Marina beach vendors’ livelihoods at risk

The livelihoods of hundreds of vendors on the Marina Beach hangs in the balance, as a case filed by a consumers’ association may lead to a ban on all shops and vendors on the beach.

After the Madras High Court ruling on the petition by K.Balaji, president of Gandhi Consumers’ Forum, which sought a ban on vendors on Marina beach, most vendors are unaware of the legal proceedings. Some have a vague idea of the potential ban, but dismissed the possibility of imposing the ban.

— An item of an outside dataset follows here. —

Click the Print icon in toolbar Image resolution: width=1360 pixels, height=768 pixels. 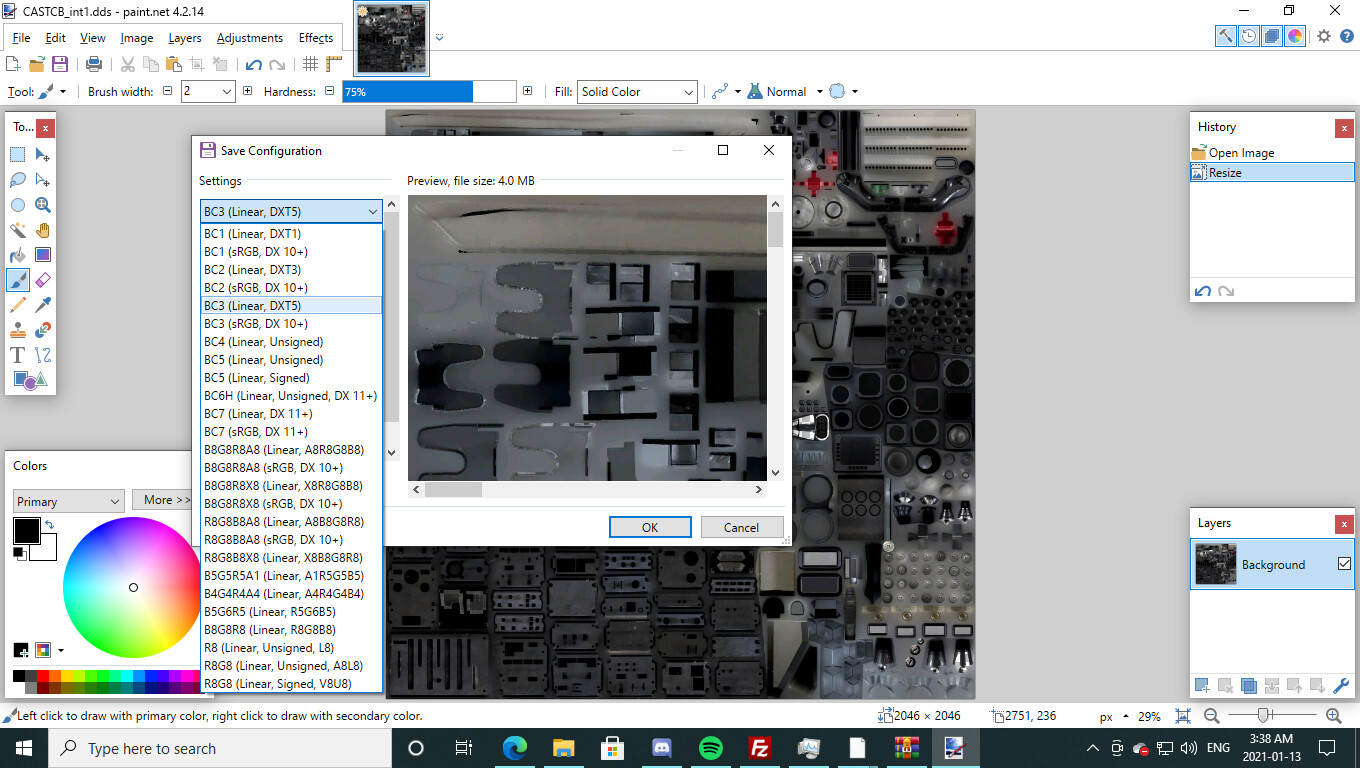coord(94,64)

S. Mani, an ice-cream vendor, said he had “heard about it from somewhere” but was not worried. “So many people’s livelihoods depend on this. What will they do? Also, so many people come here for relaxing; they would want snacks,” he said.

P. Karunanidhi, general secretary of the Chennai Street Vendors Association said that back in 2006, Chief Justice, A.B.Shah had first issued a notice to the Chennai Corporation to regulate vending on the beach, and that beaches across the world had vendors and that it was possible to protect the beach as well as the livelihoods it supports. Since then nothing was done to solve the problem, he said.

“We are unsure of which way the court might rule,” he said. Either new regulations will be brought in, or they might attempt to evict vendors, he said. If the judgement goes against the vendors and they are asked to leave the beach premises, “We will file an appeal and fight any such move”, Karunanidhi said. The beach supports thousands of people’s livelihoods, he said.

Activist from a group called Reclaim Our Beaches (ROB) believe that though the cause is in good faith, there is ‘no need to displace small vendors and shop keepers to have clean beaches.’ A better waste management system on the beach is the only way to save the beach, moreover, even if designated locations for stores off the beach are identified, consumers are bound to litter the beach.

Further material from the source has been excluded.